As opposed to relying on brand marketing, leveraging its own IP in a multifaceted approach is how Gahan believes Brat TV will ultimately find the most meaningful success.
“They talked about wanting to spin up a sales teams and do brand integrations and all of that, and that might be extremely profitable for them. But that business requires a lot of overhead,” Gahan says. “If they’re doing these quick, fast turn productions, they could get hung up on brand managers wanting to noodle [over campaigns and ideas]. It has the potential to be more time-consuming and more overhead than maybe they’re set up to handle. So I think the big opportunity is just in themselves.”
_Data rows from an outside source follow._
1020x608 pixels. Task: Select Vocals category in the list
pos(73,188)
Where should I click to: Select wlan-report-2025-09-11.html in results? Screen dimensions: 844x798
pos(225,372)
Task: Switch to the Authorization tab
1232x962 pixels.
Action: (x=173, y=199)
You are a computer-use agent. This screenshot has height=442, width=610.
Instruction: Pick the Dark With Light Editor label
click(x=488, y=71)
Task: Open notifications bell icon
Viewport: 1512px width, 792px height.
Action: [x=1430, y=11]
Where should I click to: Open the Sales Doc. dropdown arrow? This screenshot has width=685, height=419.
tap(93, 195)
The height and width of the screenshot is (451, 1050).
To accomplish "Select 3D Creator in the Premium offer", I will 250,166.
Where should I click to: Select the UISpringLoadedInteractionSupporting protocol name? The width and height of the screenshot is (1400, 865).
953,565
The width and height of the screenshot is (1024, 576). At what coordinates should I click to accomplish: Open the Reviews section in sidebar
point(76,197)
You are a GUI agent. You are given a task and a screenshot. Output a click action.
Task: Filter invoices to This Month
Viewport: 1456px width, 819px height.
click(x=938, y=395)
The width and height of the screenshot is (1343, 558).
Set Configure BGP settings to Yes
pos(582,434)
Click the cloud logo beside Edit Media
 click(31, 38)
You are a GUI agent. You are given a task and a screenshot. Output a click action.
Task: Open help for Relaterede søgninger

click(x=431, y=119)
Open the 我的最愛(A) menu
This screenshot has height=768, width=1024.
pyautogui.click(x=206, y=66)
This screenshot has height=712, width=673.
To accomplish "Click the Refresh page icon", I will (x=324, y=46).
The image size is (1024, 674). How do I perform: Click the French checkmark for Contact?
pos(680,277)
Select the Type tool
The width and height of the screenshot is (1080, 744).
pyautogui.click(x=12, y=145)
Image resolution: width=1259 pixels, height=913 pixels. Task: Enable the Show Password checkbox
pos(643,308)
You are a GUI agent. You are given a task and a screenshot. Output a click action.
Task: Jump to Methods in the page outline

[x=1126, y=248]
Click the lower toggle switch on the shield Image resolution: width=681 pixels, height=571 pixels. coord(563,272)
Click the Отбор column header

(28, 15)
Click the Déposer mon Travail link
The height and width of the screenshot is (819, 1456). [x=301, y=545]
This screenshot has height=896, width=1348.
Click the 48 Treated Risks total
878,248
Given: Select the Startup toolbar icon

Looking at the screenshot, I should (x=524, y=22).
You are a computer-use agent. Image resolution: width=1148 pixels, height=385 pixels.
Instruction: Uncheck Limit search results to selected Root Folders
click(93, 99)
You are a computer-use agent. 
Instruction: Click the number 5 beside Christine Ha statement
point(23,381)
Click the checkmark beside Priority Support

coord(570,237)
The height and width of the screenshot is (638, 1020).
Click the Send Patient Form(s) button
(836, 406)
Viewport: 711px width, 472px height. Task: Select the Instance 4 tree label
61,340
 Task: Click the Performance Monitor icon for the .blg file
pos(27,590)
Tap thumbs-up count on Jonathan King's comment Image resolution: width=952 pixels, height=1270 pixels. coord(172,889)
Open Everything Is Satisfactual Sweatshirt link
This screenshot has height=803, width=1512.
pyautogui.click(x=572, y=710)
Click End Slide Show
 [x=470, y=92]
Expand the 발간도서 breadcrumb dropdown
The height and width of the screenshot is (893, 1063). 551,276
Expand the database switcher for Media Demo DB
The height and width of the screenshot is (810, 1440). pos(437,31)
Brat TV has a proven concept but the network is still incredibly young. YouTube has been an ideal source to leverage talent and grow an audience, especially for the family-friendly fare Brat TV has to offer. However, with CPMs dwindling and fickle algorithms, Brat TV leaning on and branching its IP is its surest bet to becoming a long-lasting player in the streaming space.
“If you were a TV network 10 years ago, you had a lot of carrier fees coming in, in addition to advertisements. Obviously that’s not the case anymore,” Fishman says. “You need to be a lot more creative and a lot scrappier with how you’re making money.”